NOBLAT, Ricardo. A arte de fazer um jornal diário. SP: Contexto, 2002
Resumo.
Nada melhor que um dito jornalista para fazer uma análise do mundo do jornalismo, não? Pois é exatamente o que podemos observar nas primeiras paginas de “A arte de fazer um jornal diário”, do autor Ricardo Noblat. A visão crítica sobre a maneira com que as empresas jornalísticas são conduzidas por seus administradores e o possível futuro dos jornais impressos no mundo são os focos iniciais do autor.
Citações.
Entre março de 2001 e março de 2002, os 15 maiores jornais brasileiros, responsáveis por 74% do volume total de exemplares vendidos no país, diminuíram sua circulação em 12%. Deixaram de vender exatos 346.376 exemplares. É como se uma edição inteira da folha de São Paulo tivesse deixado de circular. Os jovens, principalmente eles, fogem da leitura dos jornais e preferem informar-se por outros meios. Ou simplesmente não se informam. Uma fatia crescente deles adere à internet. (NOBLAT, 2002, Pág. 14)
“No caso brasileiro, acrescente-se ao rol das queixas a cobrança por jornais mais baratos. Os nossos são muito caros. E é pequeno o público disposto a pagar por eles”. (NOBLAT, 2002, Pág. 15)

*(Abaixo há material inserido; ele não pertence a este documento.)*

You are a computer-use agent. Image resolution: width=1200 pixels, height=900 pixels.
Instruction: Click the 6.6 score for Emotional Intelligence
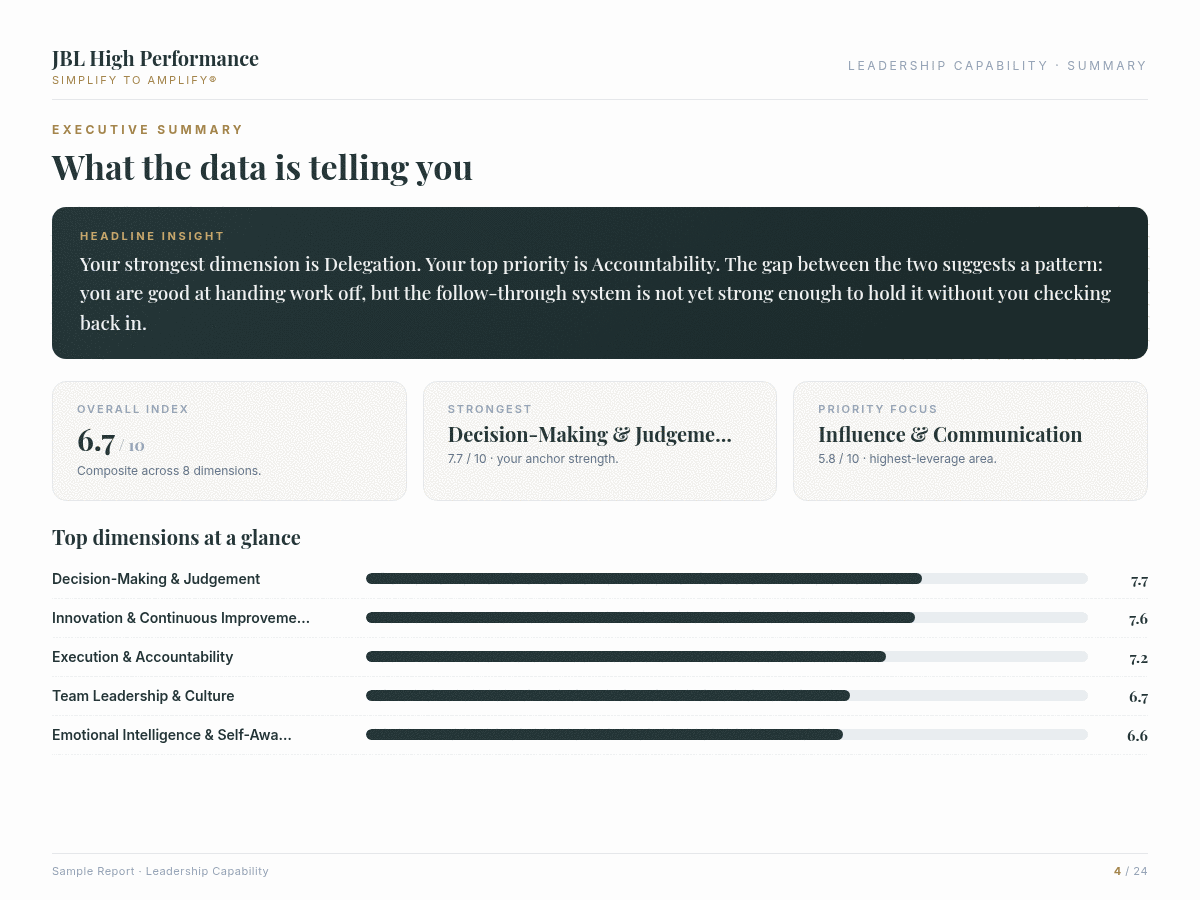point(1137,736)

“Em 2000, cada grupo de mil japoneses comprava 500 exemplares de jornais. Aqui, no mesmo período, cada grupo de mil pessoas só comprava 44 exemplares.”
(NOBLAT, 2002, Pág. 16)
“Que viva, pois, o jornalismo! Porque pouco importa a forma que os jornais venham a tomar no futuro, pouco importa se alguns deles acabarão preservados como espécies de relíquias – o homem sempre precisará de informações.” (NOBLAT, 2002, Pág. 18).
Comentário pessoal.
O livro traz à tona algumas verdades que não levamos em consideração no nosso cotidiano. Estamos apenas no primeiro capítulo e já se podem notar fatos e pesquisas que nos levam a pensar em uma maneira melhor de fazer jornalismo. Certamente uma leitura que incomoda a muitos e fascina a outros.